Both of these issues are emotive — therefore the easy option for the politicians would be to fund wage increases and a permanent SRD grant from the cyclical windfall. That would work in the short term — and be a disaster on a two- to three-year view once the Chinese slowdown and US Federal Reserve tightening push commodity prices down. More difficult choices are required. If the SRD grant costs R41bn per year, this equates to 6.1% of this year’s government wage bill. Let us phrase that differently: a 6.1% reduction in the public sector wage bill would fund the SRD for 9.7 million people.

February’s Budget Review pointed out that SA spends 14.8% of GDP on government wages. This compares with Mexico and Germany at around 8%, Poland at 10% and France and Canada at 12%. It is not sustainable — especially given the poor average level of service delivery. The more sustainable way to fund the SRD (or to convert it into a jobseeker’s allowance) would be to control public sector wages. If they had remained flat this year, that would have covered 80% of the costs of the SRD.
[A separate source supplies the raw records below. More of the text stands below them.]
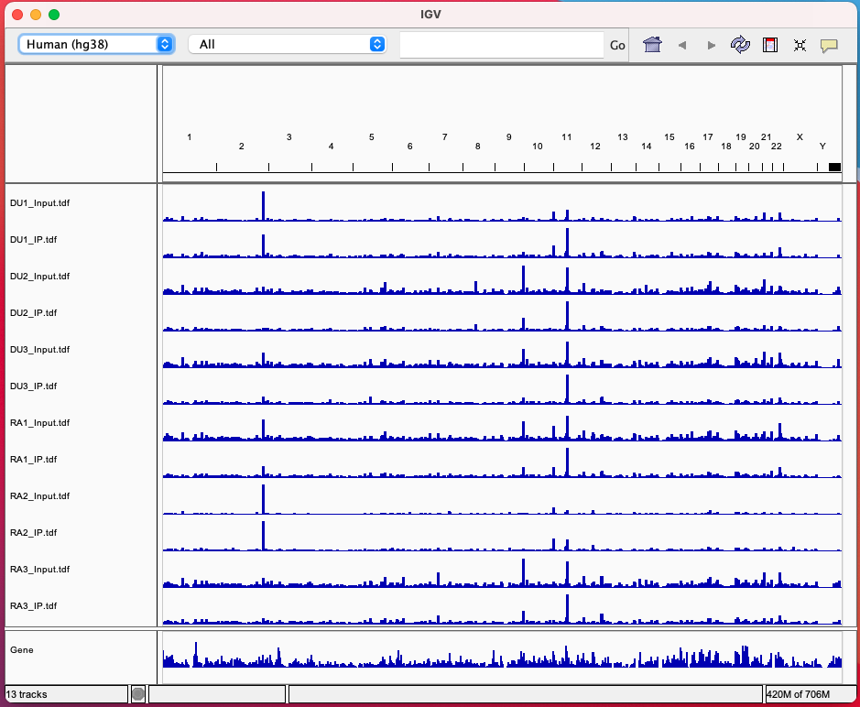The width and height of the screenshot is (860, 707).
Task: Click the locus search input field
Action: click(x=501, y=45)
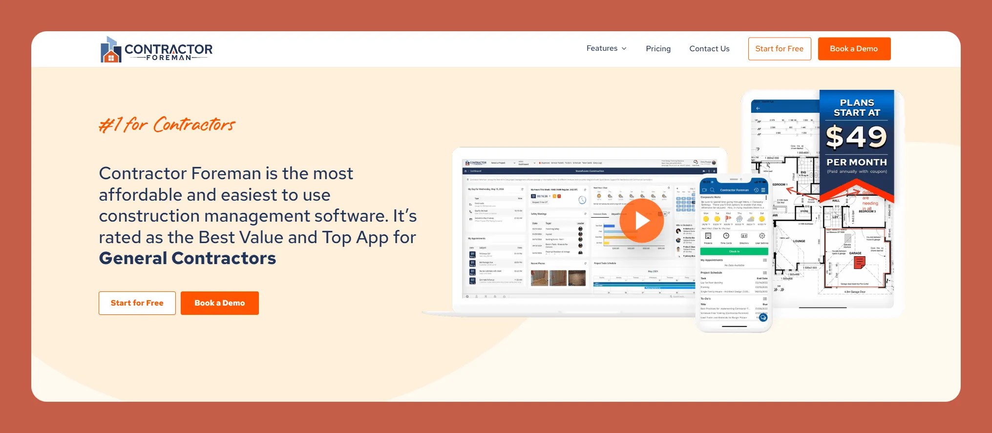Tap the Projects icon on phone mockup
992x433 pixels.
708,236
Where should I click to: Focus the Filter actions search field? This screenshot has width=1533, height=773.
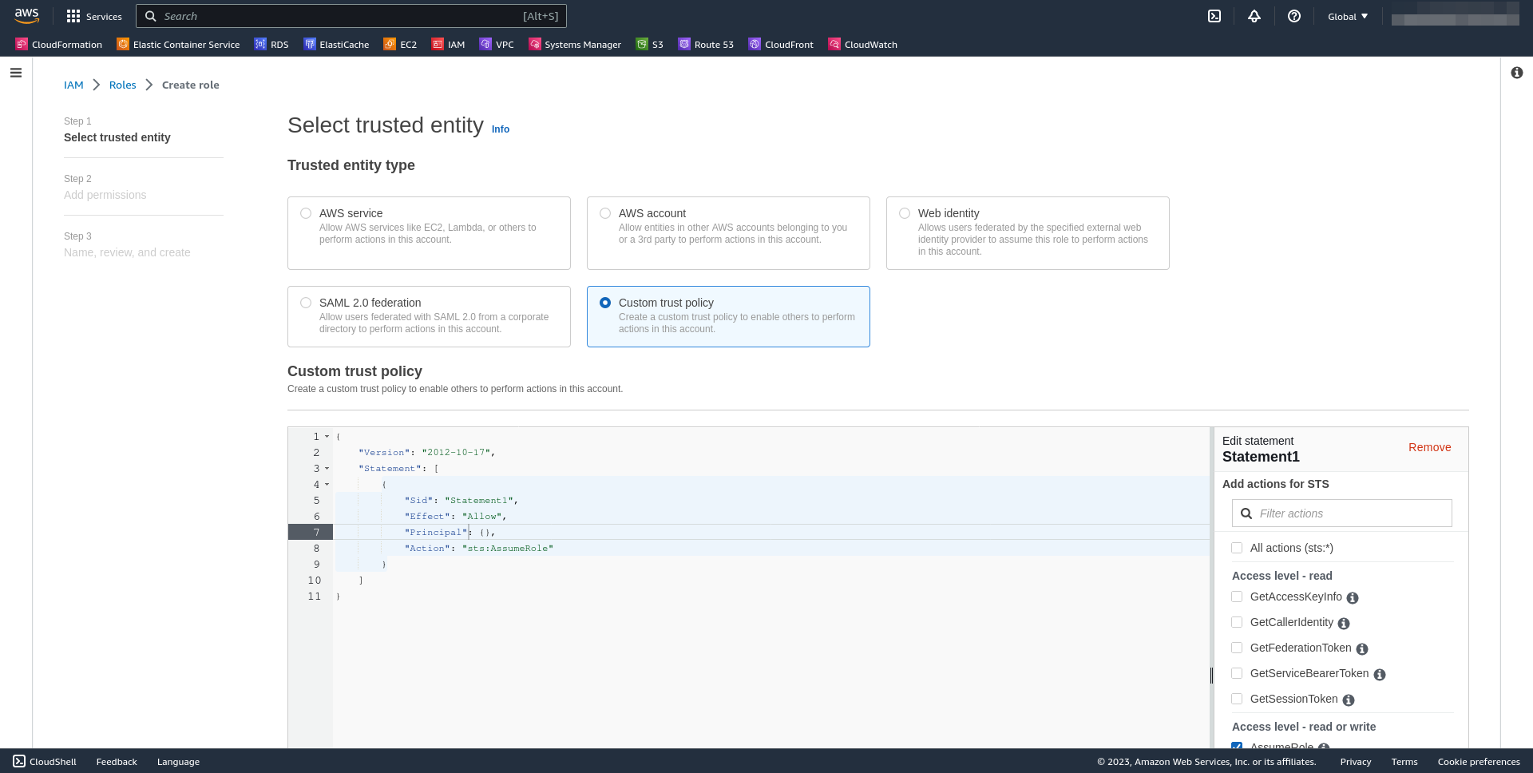(x=1342, y=513)
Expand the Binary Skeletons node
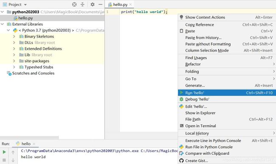The width and height of the screenshot is (276, 164). (x=14, y=36)
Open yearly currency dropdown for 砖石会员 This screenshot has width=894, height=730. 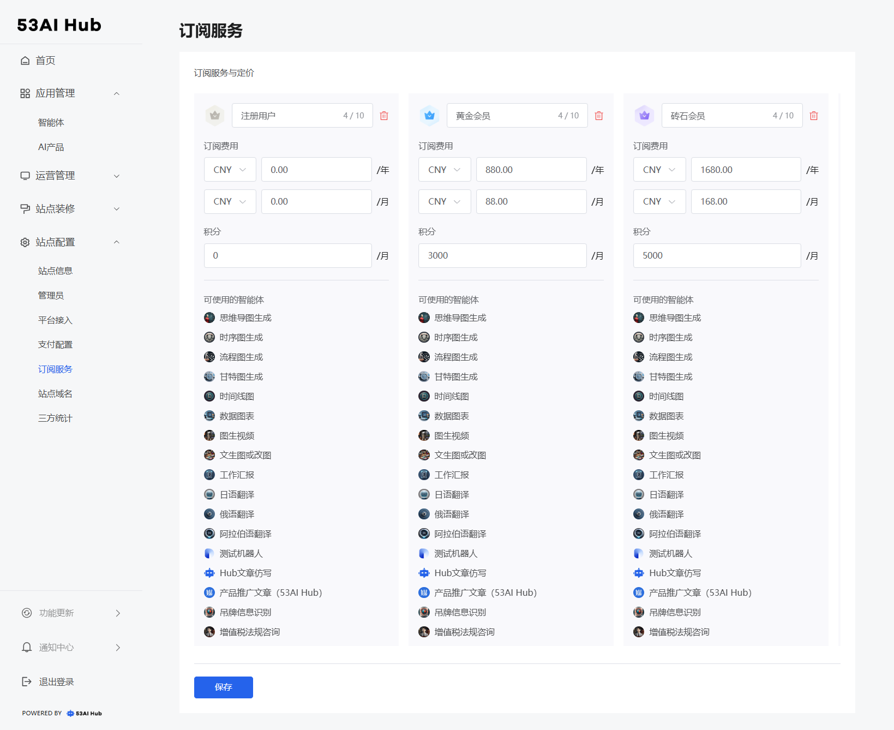coord(659,170)
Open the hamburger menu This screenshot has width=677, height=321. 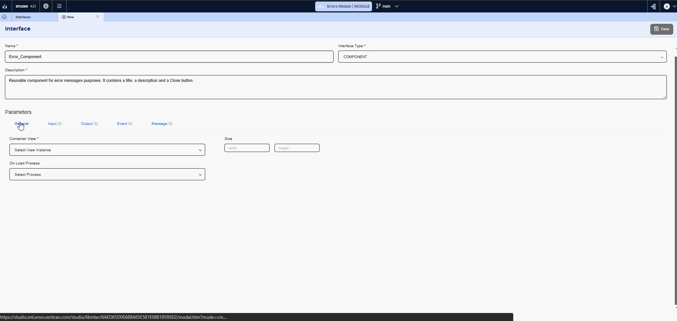[x=59, y=6]
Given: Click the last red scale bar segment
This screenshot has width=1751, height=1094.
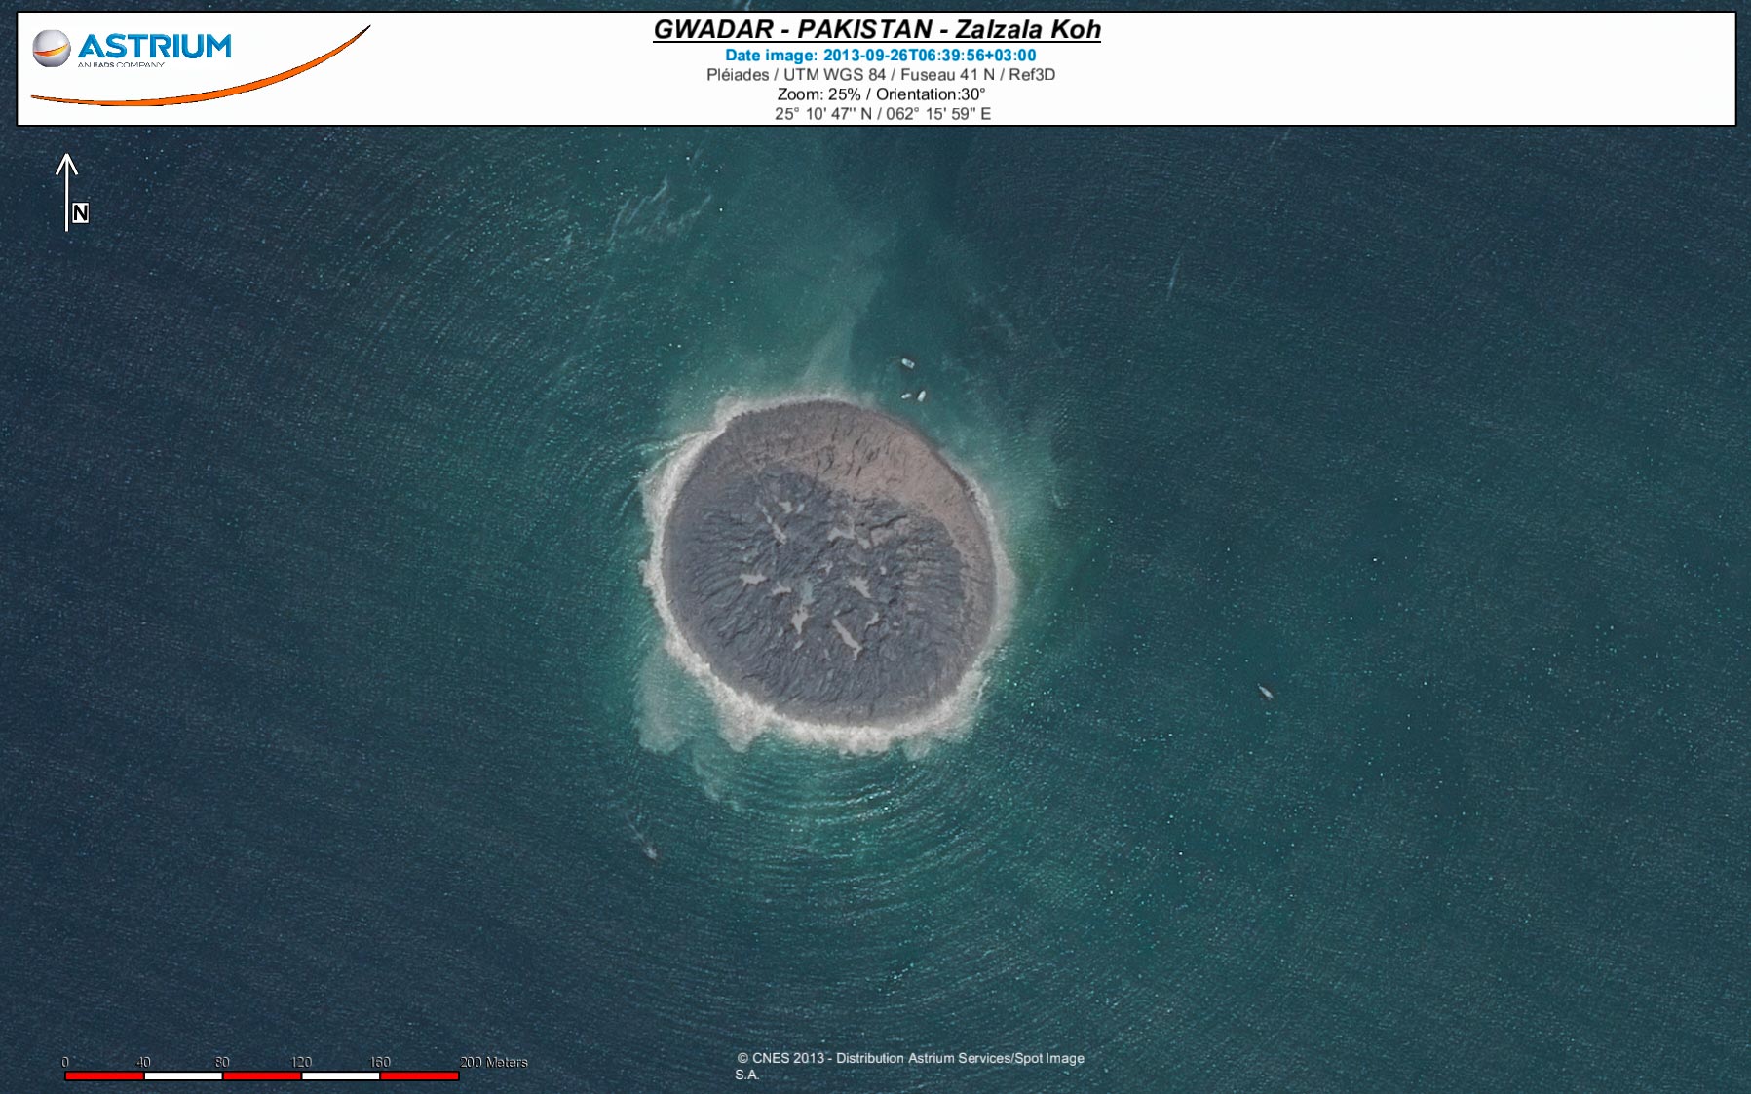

For long-term fiscal sustainability, finance minister Enoch Godongwana will have to make those difficult calls. He won’t be loved by either the unions or his colleagues in the cabinet if he holds the line on spending.

A further factor is the decision to redeploy Ayanda Dlodlo back to public service & administration. Fresh out of the KwaZulu-Natal riots, she does not engender a high degree of confidence. While public service and administration is not a well-loved portfolio because the minister, whoever it is, inevitably ends up in conflict with the unions, it is a critical position given the importance of next year’s wage settlement.

The appointment of Mondli Gungubele as minister in the presidency is promising. The key criticism of Ramaphosa ’s government has been the lack of delivery on the reform agenda. (We still await the delivery of mineral resources & energy minister Gwede Mantashe’s electricity self-generation regulations next week). Gungubele was known for strong delivery when he was mayor of Ekurhuleni — let us hope he can bring the same imperative to delivering reforms. The reshuffle will have long-term implications for fiscal sustainability. Until evidence emerges to the contrary, markets will worry that Godongwana will be less fiscally conservative. He has a window of opportunity to dispel those concerns.

He has long been involved in the economic policy discourse in SA. He is known for being a deep thinker on key issues, with pragmatic, generally investment friendly approaches to key issues such as land reform and prescribed assets. Let’s watch this space.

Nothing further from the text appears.